Human remains found late last year in the Santa Clara River wash belong to a Reseda man who was reported missing almost a year ago.
Jennifer Clark, whose son Christopher vanished on July 24, 2018, received a phone call she had been dreading.
“The woman for the (Los Angeles County Department of Medical Examiner) coroner called me yesterday and said, ‘Are you sitting down?’
“I told her I was, and then that’s when they told me. And, they said they had most of his remains and that I had to pick them up,” Clark said Thursday.
Each day since Tuesday, coroner spokeswoman Sarah Ardalani has been arranging for a DNA expert to explain the lengthy process behind determining whether the remains were those of Chris Clark.
For six months, Jennifer Clark — who supplied investigators with her own DNA — has been waiting to hear whether the samples were a match.
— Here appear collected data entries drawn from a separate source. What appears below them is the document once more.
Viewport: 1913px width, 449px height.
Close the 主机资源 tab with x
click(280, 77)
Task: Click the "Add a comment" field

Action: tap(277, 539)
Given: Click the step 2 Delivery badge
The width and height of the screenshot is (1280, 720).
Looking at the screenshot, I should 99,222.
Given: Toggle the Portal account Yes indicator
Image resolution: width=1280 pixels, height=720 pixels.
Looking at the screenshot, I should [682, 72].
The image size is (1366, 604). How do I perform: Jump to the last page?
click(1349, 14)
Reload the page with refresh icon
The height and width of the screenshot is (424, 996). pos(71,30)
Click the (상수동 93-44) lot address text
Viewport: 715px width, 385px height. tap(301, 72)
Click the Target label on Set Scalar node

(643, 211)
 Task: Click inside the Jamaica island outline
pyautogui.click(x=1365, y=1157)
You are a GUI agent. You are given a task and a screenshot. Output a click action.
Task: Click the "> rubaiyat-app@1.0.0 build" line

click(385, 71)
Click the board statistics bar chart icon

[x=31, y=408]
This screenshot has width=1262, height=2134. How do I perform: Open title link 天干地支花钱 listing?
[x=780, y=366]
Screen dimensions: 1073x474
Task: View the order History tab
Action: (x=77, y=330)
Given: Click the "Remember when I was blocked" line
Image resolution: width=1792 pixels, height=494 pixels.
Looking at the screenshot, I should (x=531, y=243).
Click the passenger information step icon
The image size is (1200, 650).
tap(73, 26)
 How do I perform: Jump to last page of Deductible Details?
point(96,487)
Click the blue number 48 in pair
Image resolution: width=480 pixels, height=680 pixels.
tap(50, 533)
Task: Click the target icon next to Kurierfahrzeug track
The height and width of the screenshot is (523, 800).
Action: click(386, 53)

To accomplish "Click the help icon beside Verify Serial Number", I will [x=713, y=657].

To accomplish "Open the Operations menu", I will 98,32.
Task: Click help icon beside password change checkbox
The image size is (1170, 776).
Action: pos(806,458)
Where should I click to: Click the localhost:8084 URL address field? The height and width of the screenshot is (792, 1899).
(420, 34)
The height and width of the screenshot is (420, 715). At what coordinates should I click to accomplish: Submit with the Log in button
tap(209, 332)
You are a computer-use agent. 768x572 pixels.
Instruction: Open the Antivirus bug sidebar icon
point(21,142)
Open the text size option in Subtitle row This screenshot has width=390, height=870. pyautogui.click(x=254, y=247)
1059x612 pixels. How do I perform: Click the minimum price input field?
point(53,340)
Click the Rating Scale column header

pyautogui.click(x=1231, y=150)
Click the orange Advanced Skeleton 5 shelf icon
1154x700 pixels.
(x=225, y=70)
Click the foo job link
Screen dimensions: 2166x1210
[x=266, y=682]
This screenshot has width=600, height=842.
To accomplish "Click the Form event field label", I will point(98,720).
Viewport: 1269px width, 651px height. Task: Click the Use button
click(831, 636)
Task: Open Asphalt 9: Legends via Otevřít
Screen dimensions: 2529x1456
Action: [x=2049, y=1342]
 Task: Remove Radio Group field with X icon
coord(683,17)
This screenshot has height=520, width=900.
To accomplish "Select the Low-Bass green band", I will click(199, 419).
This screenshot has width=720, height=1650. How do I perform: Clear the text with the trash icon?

She now has some degree of closure, she said, at a time when she needed it most, struggling with cancer and receiving palliative care.
On July 24, 2018, Chris Clark had contact with his family in Reseda and, soon after that, he vanished. He was described as 5-foot-9, about 175 pounds, with a 1-inch scar on the back of his head.
The only thing investigators had to go on was that his car was found in the parking lot near Black Bear Diner, on Valencia Boulevard, near Magic Mountain Parkway, several days after he disappeared.
On the morning of Dec. 5, deputies with the Santa Clarita Valley Sheriff’s Station responded to reports of remains found in the Santa Clara River wash.
It was a skull.
Jennifer Clark learned Wednesday for the first time that investigators also had a femur and other remains.
The missing man’s mother sent them not only samples of her own DNA, but also sent them two of her son’s teeth. The teeth were found among Chris Clark’s personal items examined by family members.
Detectives with the Los Angeles County Sheriff’s Department Homicide Bureau are investigating the death, Clark said, noting she spoke to them Wednesday.
“The coroner also told me there is not enough physical evidence to determine the cause of death,” Clark said.